蘇妲己含糊地“唔”了一聲,也不知道是答應了還是沒答應。
哪吒把那個含糊的音節當作了默許。他的手指終於落了下去,先是碰了碰其中一條尾巴的尖端。
那條尾巴在他觸碰的瞬間猛地繃首了一瞬,隨即又軟了下來,蓬鬆的毛髮從他的指縫間溢位來,柔順地纏著他的手指。

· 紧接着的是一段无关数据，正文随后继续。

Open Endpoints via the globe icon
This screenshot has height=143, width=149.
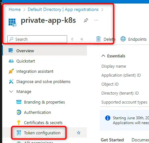pyautogui.click(x=123, y=39)
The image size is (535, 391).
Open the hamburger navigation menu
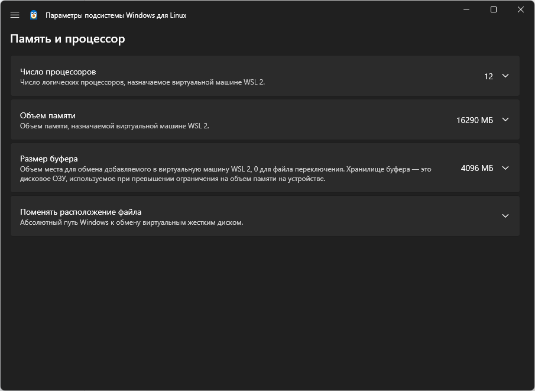[x=15, y=15]
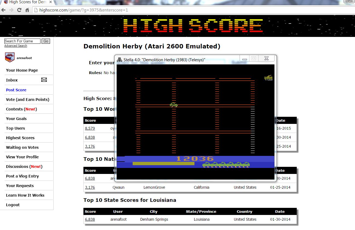Click the Inbox envelope icon
Screen dimensions: 355x230
[x=44, y=80]
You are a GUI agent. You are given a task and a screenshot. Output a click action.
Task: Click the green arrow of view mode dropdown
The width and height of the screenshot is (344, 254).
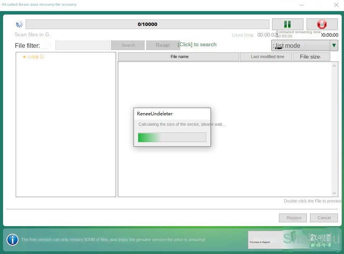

緊接著,其他八條尾巴像是感應到了什麼,齊齊地朝他這邊靠攏過來。
哪吒看著那九條尾巴圍著自己的手臂輕輕拂動,眼底的光暗了一瞬。他緩緩將手掌覆上去,順著毛髮的方向,一路撫到尾尖。
蘇妲己的身體在他懷裡輕輕顫了一下,發出一聲細微的哼聲。
哪吒的手頓住了:“疼?”
蘇妲己沒有回答,只是把臉往他胸口埋了埋,九條尾巴卻在他掌心裡不自覺地舒展開來。
他低聲笑了一下,重新放輕了力道,手指順著毛髮的方向慢慢滑下去,這觸感實在是好得過分。
蘇妲己在他懷裡漸漸安靜下來,像是徹底沉入了夢鄉。
哪吒看著她安靜的睡顏,慢慢收攏了手臂,將她往懷裡攏了攏。
懷裡的蘇妲己忽然含糊地嘟囔了一句:“哪吒...”
他低下頭,湊近了一些:“嗯?”
“你...摸我尾巴...”她的聲音含糊,像是在說夢話,“你完了...我明天醒了再跟你算賬...”
哪吒的動作頓住了,低頭看著她。她說完那句夢話後,又把臉往他懷裡埋了埋,呼吸重新變得綿長,像是根本沒有醒過。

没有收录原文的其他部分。